(Screenshot grounding data)
_ _ _

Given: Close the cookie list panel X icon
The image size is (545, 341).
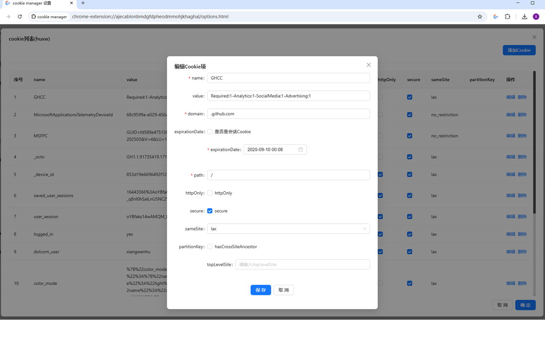Looking at the screenshot, I should coord(534,37).
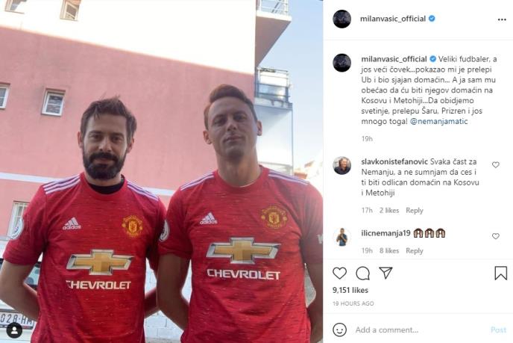Screen dimensions: 513x343
Task: Reply to slavkonistefanovic's comment
Action: click(414, 211)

_ _ _

= Work request =
Could the entries above be restated word for word, with the pictures left out?

= Your solution =
Given: Close the cookie list panel X icon
The image size is (545, 341).
Looking at the screenshot, I should coord(534,37).
Screen dimensions: 513x343
Task: Reply to slavkonistefanovic's comment
Action: click(414, 211)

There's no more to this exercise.